__Brief__: When you restate the data, keep every word as it is and drop the images.

Start of Block

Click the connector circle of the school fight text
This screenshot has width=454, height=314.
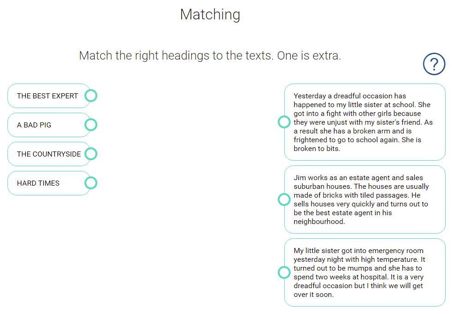(284, 122)
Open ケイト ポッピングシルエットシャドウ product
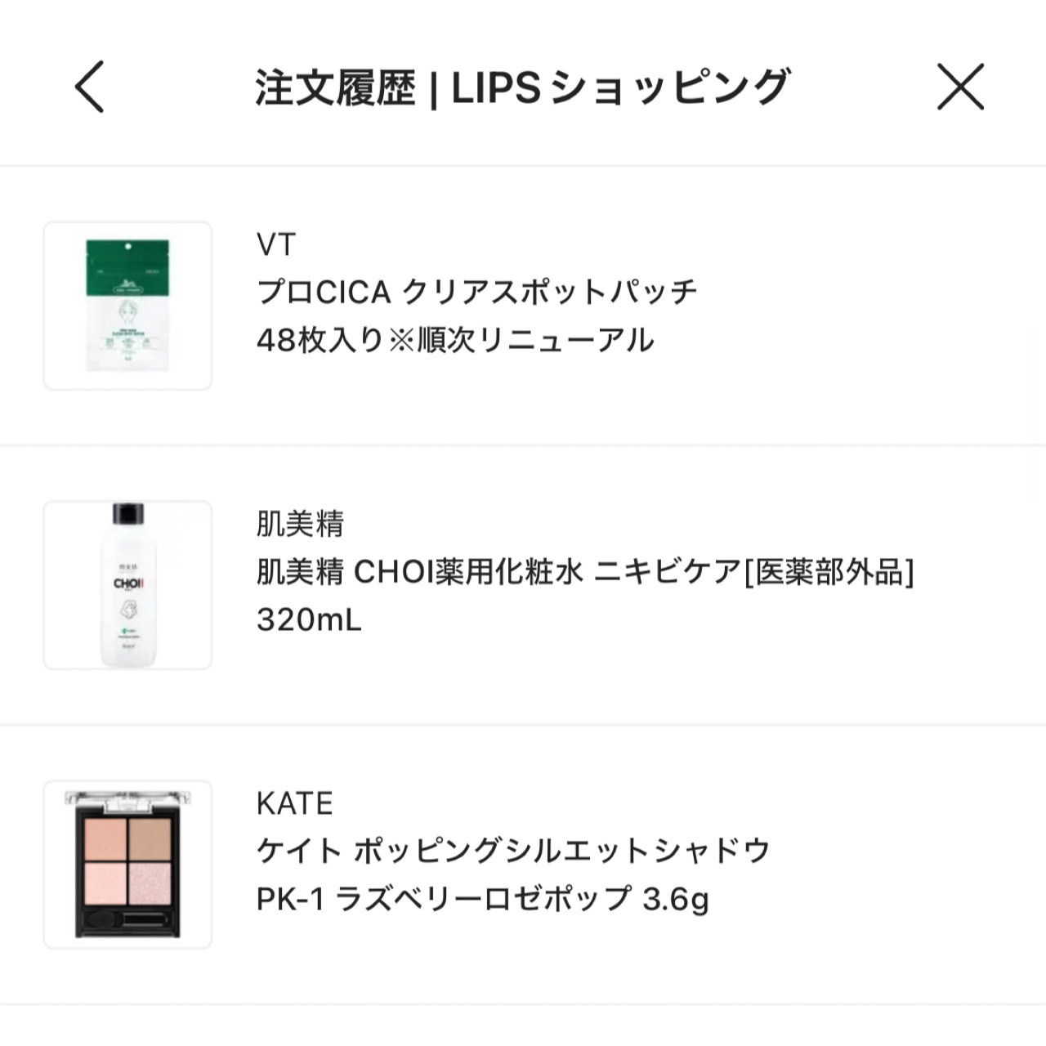 tap(513, 852)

End of Block

__Your response__:
Click the connector circle of the school fight text
This screenshot has width=454, height=314.
(284, 122)
Open ケイト ポッピングシルエットシャドウ product
 tap(513, 852)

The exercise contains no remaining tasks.